Heritage
A house, in its own words
Commodity launched in 2013 as a crowd-funded experiment, becoming the first niche perfume brand to offer a try-at-home model with buy-online approach. The original founders believed niche fragrance should be accessible, not gatekept. Their discovery kit concept became an industry benchmark. In 2019, Vicken Arslanian acquired the brand. With 15 years distributing niche houses including Xerjoff and Matiere Premiere through his company Europerfumes, Arslanian saw untapped potential in Commodity's model. He relaunched the brand while preserving its core ethos: simplicity as luxury, intention in every formula. In 2022, Commodity re-entered Sephora as the exclusive brick-and-mortar partner. By then, the brand had grown to $23 million in retail sales across 642 stores in 16 countries, reaching 30 markets through direct-to-consumer channels. The brand's cult-following scents like Gold, Rain, Mimosa, Moss, Wool and Nectar defined its editorial, gender-neutral identity. In 2023, Commodity opened its first flagship on Crosby Street in New York City's SoHo neighborhood, joining a storied block once home to Min New York, the multi-brand retailer where Europerfumes first introduced many of its brands to American audiences.

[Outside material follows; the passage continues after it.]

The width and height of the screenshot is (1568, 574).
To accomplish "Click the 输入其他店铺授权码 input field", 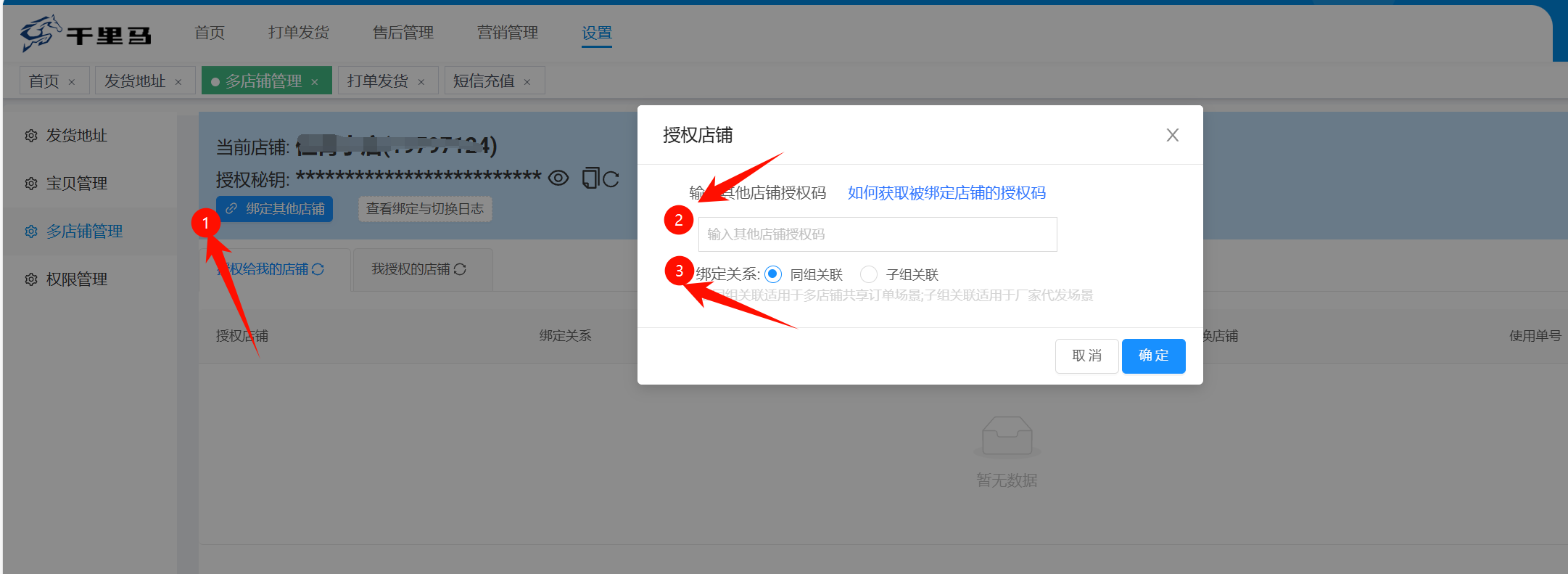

The 1,000-square-foot space represented the brand's first dedicated retail environment and a new chapter in physical storytelling.
Fragrance is not one-size-fits-all. Commodity built its entire philosophy around this belief. The brand's Scent Space system acknowledges that people want different things from fragrance projection. Some prefer a scent that stays close to the skin, intimate and personal. Others want something that announces itself when they enter a room. Most fall somewhere in between. Rather than asking customers to accept a fragrance's default projection, Commodity lets them choose it. Each scent ships in three versions: Personal for subtle, close-to-body wear, Expressive for balanced room-filling presence, and Bold for amplified projection. This democratizes control over the sensory experience. Beyond projection, Commodity approaches fragrance creation with radical clarity and intention. Every scent tells a single, cohesive story communicated through its name, ingredients, and visual coding. The names reflect this: Milk, Gold, Book, Paper, Rain, Moss. There is nothing abstract or misleading. The aim is elemental and intuitive, stripping away pretense. The brand's dualistic identity extends to its visual language: a logo using opposing serif and sans-serif typefaces, a black-and-white palette that speaks to balance and contrast. Commodity designs for the modern wearer who values authenticity, transparency, and craft over exclusivity and gatekeeping.